Three Things to Know About a New USGS Injection Well Study

Recently, researchers at the United States Geological Survey (USGS) published a report claiming a stream in West Virginia was negatively impacted by an underground injection well in the area. Troublingly, the authors blame all the issues at this site on fracking, even though they find small traces of brine – not fracking fluid.
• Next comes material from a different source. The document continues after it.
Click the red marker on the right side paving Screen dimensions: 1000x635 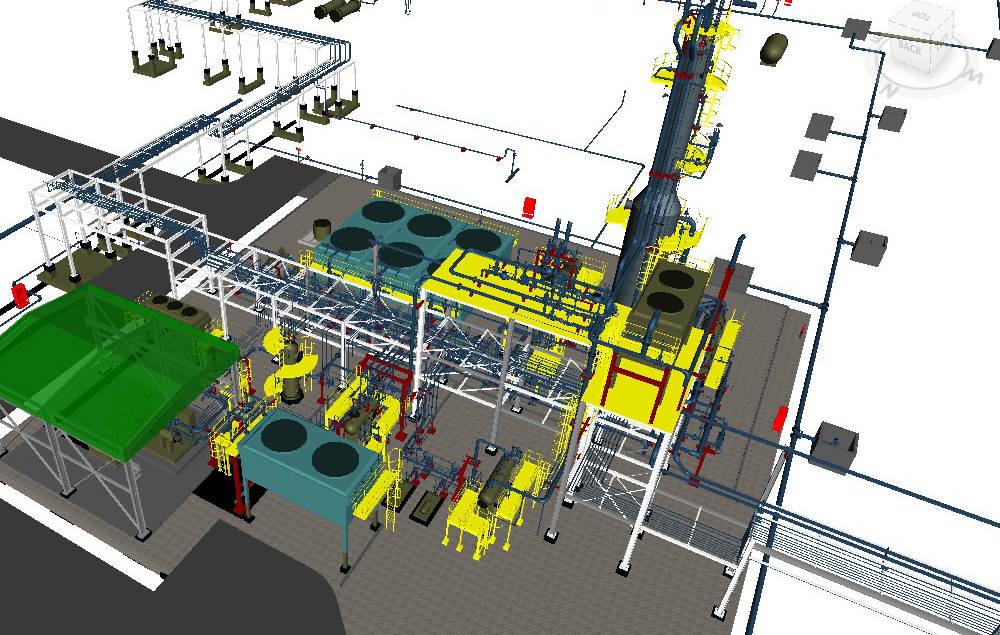point(782,417)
The study also finds Wolf Creek had contamination issues that far predate unconventional oil and gas development, which means the researchers were cherry picking an atypical site.
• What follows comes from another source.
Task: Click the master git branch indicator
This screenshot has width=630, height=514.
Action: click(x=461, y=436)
It’s worth noting that three of the researchers of this latest USGS study also worked on a debunked study released in April led by Christopher Kassotis of Duke University and Susan Nagel of the University of Missouri, which exaggerated claims of endocrine disrupting chemicals (EDC) at the same West Virginia sites.  Nagel in particular has been very open about her anti-fracking bias, even publicly endorsing Gasland in a talk entitled “What the Frack?” in which she called Josh Fox’s discredited films “educational” because they contain “a lot of good information.”  The fact that many of the researchers of this USGS study have previously partnered with anti-fracking researchers to produce a scientifically flimsy report is troubling to say the least.
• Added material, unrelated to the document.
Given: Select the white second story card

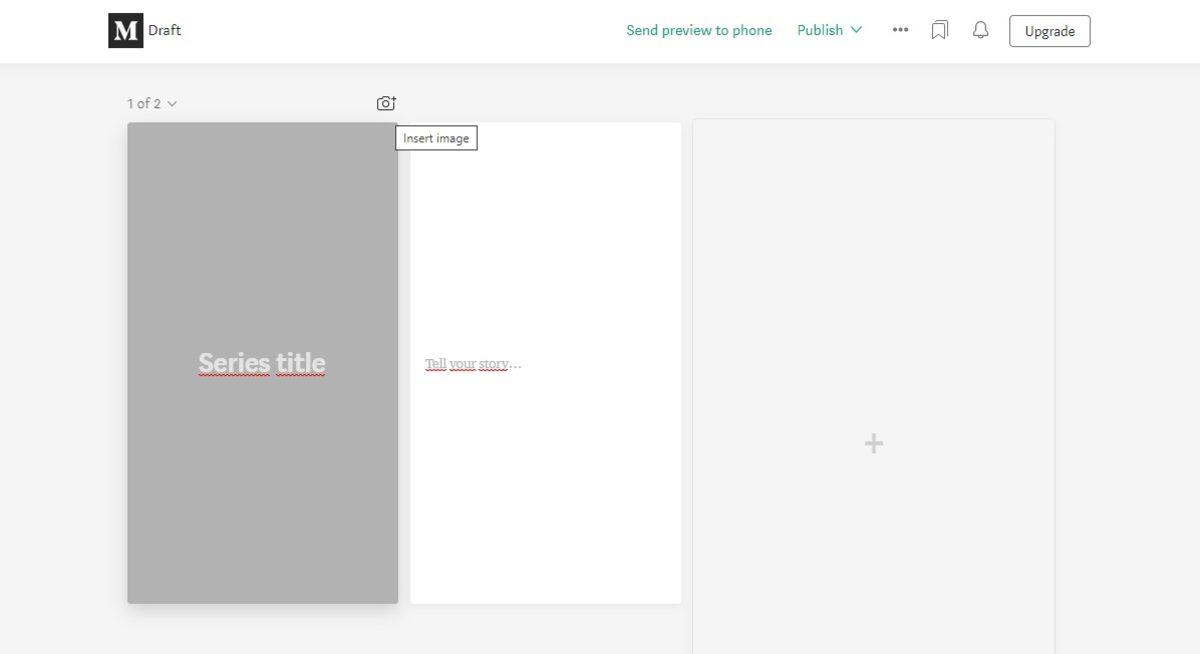Looking at the screenshot, I should click(545, 250).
Here are the three top things to know about the study.

Fact #1: Researchers focus on atypical site with contamination issues that far predate shale development

It’s immediately apparent that researchers chose a site that is not typical of the approximately 180,000 Class II injection wells operating in the U.S. As the authors point out, the injection well site is surrounded by land that was historically used for industrial activity. According to the report:

“The headwaters of Wolf Creek flow through areas of past surface coal mining that have since been covered or reclaimed and are primarily residential or agricultural land” (p. 6)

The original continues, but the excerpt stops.